I just love the napkin equation in the middle of [1], it really made it clear to me

[1]: https://robertheaton.com/2019/02/24/making-peace-with-simpso...

Popular wisdom regarding experimentation has always been to "vary just one thing at a time, keeping the others as constant as possible". Fisher argued to the contrary, that we should (systematically) try as many variations as possible simultaneously. Simpson's paradox (and perhaps the similarly counter-intuitive Berkson's paradox) are the reason why: when analysing just one variate at a time, we risk seeing relationships that aren't there, or run counter to what we are trying.

Proper multifactor analysis that accounts for all variations simultaneously is required to learn about complex phenomena.

Simpson's Paradox keeps experimenters up at night because it embodies the idea that although your data might say one thing, it's always possible that slicing the data via some unknown axis of finer granularity might paint a very different picture. It's hard to know if there is such an axis lurking there in your data, let alone, what it might be.

If you get paranoid about its presence it can lead you to second guess pretty much every statistic. "I know that 4 out of 5 dentists recommend chewing X Brand gum but what if I slice the dentists by number of eyes? Maybe both one-eyed dentists and two-eyed dentists aren't so enthusiastic."

Z3 is kind of my new favorite thing right now. I have a problem that lends itself quite well to constraints-based reasoning, and I need it to be optimized. I'm sure I could have hacked something together using any number of programming languages, but after playing with Z3 for a bit, I realized that this could be easily done in around ~100 lines of an SMT2 file, and probably be considerably faster.

Tools like this make me feel a lot better about all the time I wasted playing with predicate logic.

I know essentially nothing about Z3 but it seems like there's a potential problem in the code. There's a section headed by the comment "All hits and miss counts must be positive" followed by a bunch of assertions that those numbers are greater than 0. Isn't it possible that you have 0 hits or misses? I mean, what if your season is short and you only face a couple of lefty pitchers and strike out both times?

In any case, I would explain the paradox differently than the author. The author says: "The key to understanding the paradox is that the players did not bat against the same set of pitchers. A batted against 5 lefties and 12 righties; B against 2 and 11."

I would say instead that the key to understanding the paradox is to observe that both players are much better when batting against lefties and that player A batted against lefties much more often, both in absolute and relative terms. In other words, A is not as good against lefties as B but he faced a lot more of these comparatively easy pitchers.

A basic question I always had about Simpson's paradox: If X is positively correlated with Y, but X is also negatively correlated with its parts when Y is broken down (Simpson's paradox) – is it then more likely that X causes Y or that X causes not-Y?

This seems to be a pretty fundamental question but I have never seen it addressed.

"The key to understanding the paradox is that the players did not bat against the same set of pitchers."

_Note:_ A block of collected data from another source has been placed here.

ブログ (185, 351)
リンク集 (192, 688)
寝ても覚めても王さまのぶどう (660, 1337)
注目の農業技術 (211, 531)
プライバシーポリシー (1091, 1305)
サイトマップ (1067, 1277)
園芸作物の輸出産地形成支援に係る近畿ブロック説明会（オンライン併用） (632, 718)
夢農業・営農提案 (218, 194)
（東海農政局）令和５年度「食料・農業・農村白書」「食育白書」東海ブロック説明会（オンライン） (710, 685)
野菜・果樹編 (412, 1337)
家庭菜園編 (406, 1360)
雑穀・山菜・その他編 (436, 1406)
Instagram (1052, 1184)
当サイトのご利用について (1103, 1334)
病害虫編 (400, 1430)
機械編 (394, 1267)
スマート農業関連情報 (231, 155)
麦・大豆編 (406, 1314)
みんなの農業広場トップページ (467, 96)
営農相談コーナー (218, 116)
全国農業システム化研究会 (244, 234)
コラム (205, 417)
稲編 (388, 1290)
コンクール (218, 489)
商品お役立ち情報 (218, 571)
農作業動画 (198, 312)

This is misleading. I am baseball ignorant but I feel this is a contrived and bad example for Simpson's paradox.

(UC Berkeley gender bias example is much better)

I am not sure I agree with that conclusion. In this particular example, it is almost certainly more important to consider frequency and sample size? Could have been the exact same pitchers, per se.

I dislike the baseball example, because it is too context specific to the other several Bi people who don’t follow the sport.

Seems like an inappropriate use of the word "paradox". How about Simpson's intuitive situation?